» **Work task**
The full listing, returned exactly and free of pictures, is the expected answer.

» **Provided information**
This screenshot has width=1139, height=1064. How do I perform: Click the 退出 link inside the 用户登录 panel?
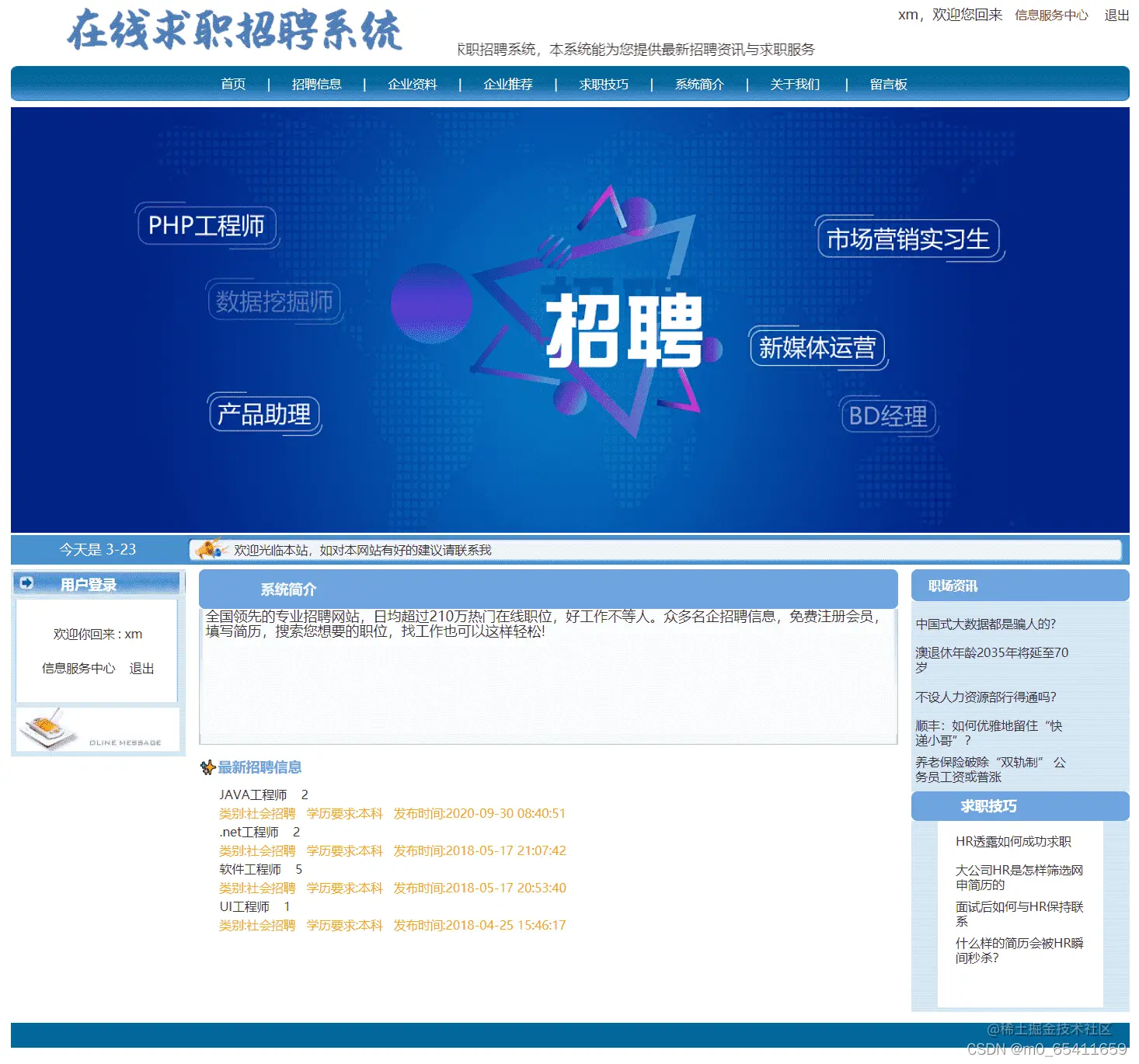point(143,668)
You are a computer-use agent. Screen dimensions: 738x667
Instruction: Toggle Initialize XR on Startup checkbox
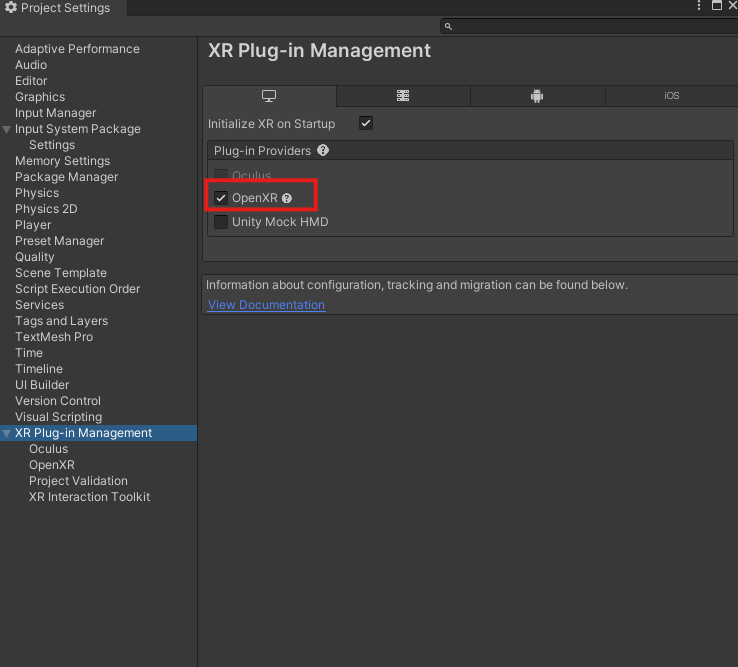click(366, 123)
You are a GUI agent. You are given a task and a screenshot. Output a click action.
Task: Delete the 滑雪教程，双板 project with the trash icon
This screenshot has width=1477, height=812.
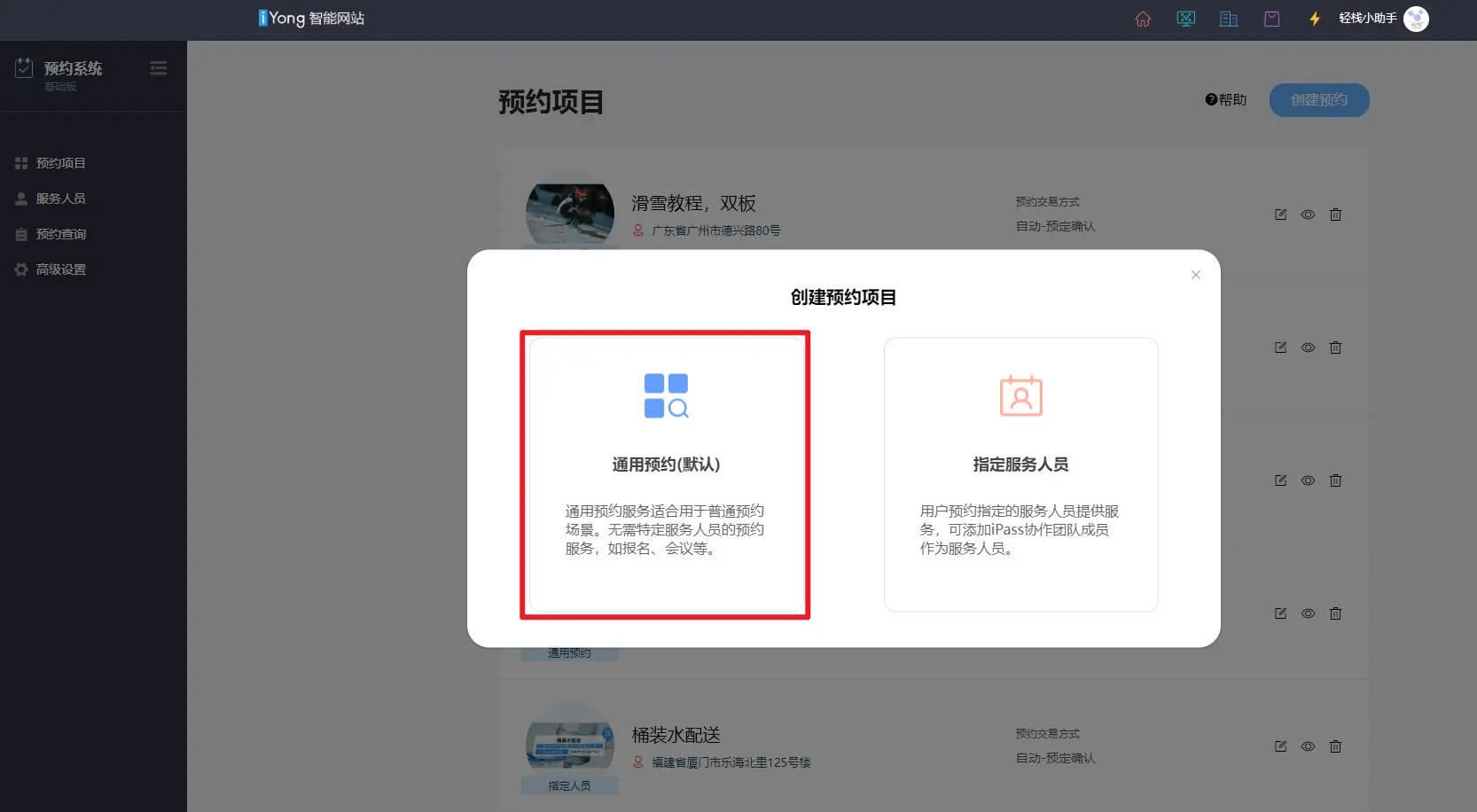1335,215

» **Output below**
This screenshot has width=1139, height=1064. How do I perform: Click the 退出 link inside the 用户登录 panel?
point(143,668)
You are a computer-use agent. Screen dimensions: 738x667
Instruction: Toggle Initialize XR on Startup checkbox
click(366, 123)
You are a GUI agent. You are given a task and a screenshot. Output a click action.
Task: Delete the 滑雪教程，双板 project with the trash icon
This screenshot has width=1477, height=812.
1335,215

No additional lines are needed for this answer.